→ **Work request**: Give a verbatim copy of the data, leaving the pictures out.

Collected data:

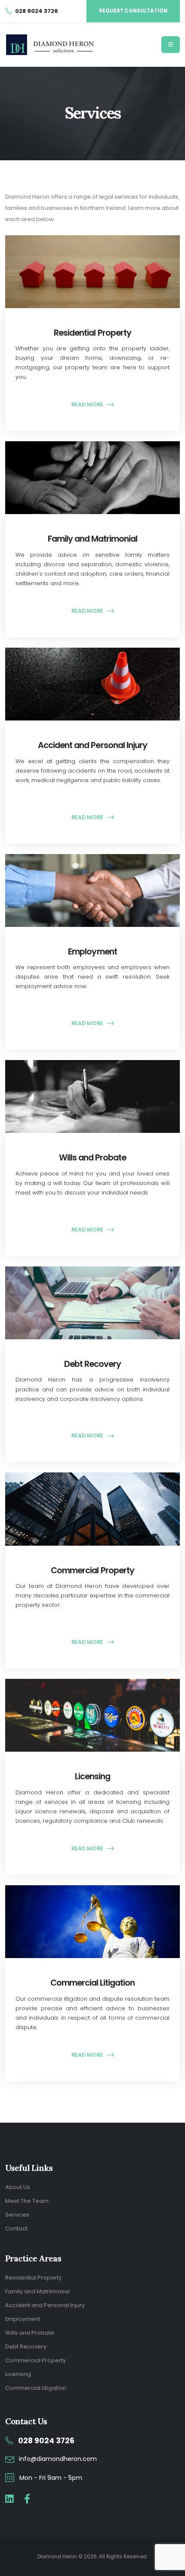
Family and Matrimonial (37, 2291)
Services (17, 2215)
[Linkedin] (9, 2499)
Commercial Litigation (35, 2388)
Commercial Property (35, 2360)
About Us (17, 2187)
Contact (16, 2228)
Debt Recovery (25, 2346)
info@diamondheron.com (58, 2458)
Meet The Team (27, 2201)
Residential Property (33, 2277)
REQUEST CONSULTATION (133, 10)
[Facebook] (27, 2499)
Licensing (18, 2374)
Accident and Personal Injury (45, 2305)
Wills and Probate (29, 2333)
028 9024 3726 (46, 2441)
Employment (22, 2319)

→ **Problem solution**:
Family and Matrimonial (37, 2291)
Services (17, 2215)
[Linkedin] (9, 2499)
Commercial Litigation (35, 2388)
Commercial Property (35, 2360)
About Us (17, 2187)
Contact (16, 2228)
Debt Recovery (25, 2346)
info@diamondheron.com (58, 2458)
Meet The Team (27, 2201)
Residential Property (33, 2277)
REQUEST CONSULTATION (133, 10)
[Facebook] (27, 2499)
Licensing (18, 2374)
Accident and Personal Injury (45, 2305)
Wills and Probate (29, 2333)
028 9024 3726 (46, 2441)
Employment (22, 2319)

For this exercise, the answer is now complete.